You Should Smile More [UPDATED]

Here’s a study. Can you guess the result?

Cartoons are rated on a scale from 0 to 9 with 0 meaning “not at all funny” and 9 representing “very funny.”

The catch is that participants indicate their rating while holding their pen in their mouths. They need to record their ratings using their teeth to hold the pen thus creating a forced smile as in picture on the left. Or, they may need to record their ratings using their lips to hold the pen thus creating a forced frown as in the picture on the right.

The question is which participants indicate that they find the cartoons funnier? Does forcing a smile mean you will rate the cartoons as more funnier? If so, how much of a difference do you think it would make on the 0 to 9 comedy scale?

smile and frown with a pen

From Quentin Gronau through the Creative Commons License

I’d like to hear a few opinions first before revealing the research results. I’ll add [UPDATED] to the post title when it’s ready. Please no spoilers from those who have read about this particular study before. If you’ve read about related ones though, you’re invited to speculate about this one.

The Results:

Thank you to everyone who played. A special shout-out is due dragonfrog, who engaged in a bit of self-experimentation.

The full answer ends up being complicated.

Strack, Martin, and Stepper (1988) found a rating difference of 0.82 units on the 0 to 9 comedy scale. People when forced to “smile” by holding a pen with their teeth found cartoons funnier than those forced to frown. That’s nearly a full point just due to something that you wouldn’t think would make a difference.
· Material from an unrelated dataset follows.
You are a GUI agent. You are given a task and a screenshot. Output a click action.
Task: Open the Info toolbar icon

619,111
This is bizarre and puzzling.

Accordingly, Strack, Martin, and Stepper’s 1988 paper became a widely cited article (1433 times according to Google Scholar). It also made an appearance in the hit bestseller Thinking, Fast and Slow by Daniel Kahneman.

Thinking, Fast and Slow
I think it’s fair to guess that most professors don’t hit 1400 citations in their lifetimes across all their papers, let alone one.
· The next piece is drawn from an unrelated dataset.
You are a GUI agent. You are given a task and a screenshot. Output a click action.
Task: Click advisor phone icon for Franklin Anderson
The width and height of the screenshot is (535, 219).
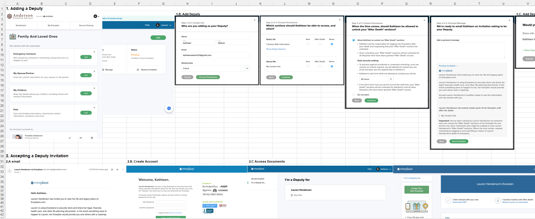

But 1998 was a while ago. Recently, the results of 17, independent, pre-registered direct replications of this study were released. And they aren’t nearly as amazing.

Our meta-analysis revealed a rating difference of 0.03 units with a 95% confidence interval ranging from -0.11 to 0.16.

Three hundredths of a point on the 0 to 9 scale. That’s about 0.3%. You couldn’t get closer to it making absolutely no difference if you tried.

This is, frankly, what I would expect. A cartoon is funny or not, and it doesn’t matter what you are doing with your mouth any more than raising your eyebrows during a horror movie will make it more scary. But this was nevertheless accepted for 28 years, and I’m not sure even this replication will soundly truce the original study. There are people who have built their careers on extensions to the original study. Will they give up so easily on an idea simply because it is demonstrably false?

Strack himself, of course, isn’t willing to give up yet. He wrote a response to the replicators. Here is his strongest criticism:

the authors have pointed out that the original study is “commonly discussed in introductory psychology courses and textbooks”. Thus, a majority of psychology students was assumed to be familiar with the pen study and its findings. Given this state of affairs, it is difficult to understand why participants were overwhelmingly recruited from the psychology subject pools.The prevalent knowledge about the rationale of the pen study may be reflected in the remarkably high overall exclusion rate of 24 percent. Given that there was no funneled debriefing but only a brief open question about the purpose of the study, to be answered in writing, the actual knowledge prevalence may even be underestimated.

That participants’ knowledge of the effect may have influenced the results is reflected in the fact that those 14 (out of 17) studies that used psychology pools gained an effect size of d = – 0.03 with a large variance (SD = 0.14), while the three studies using other pools (Holmes, Lynott, and Wagenmakers) gained an effect size of d = 0.16 with a small variance (SD = 0.06). Tested across the means of these studies, this difference is significant, t(15) = 2.35, p = .033; and the effect for the non-psychology studies significantly deviates from zero, t(2) = 5.09, p = .037, in the direction of the original result.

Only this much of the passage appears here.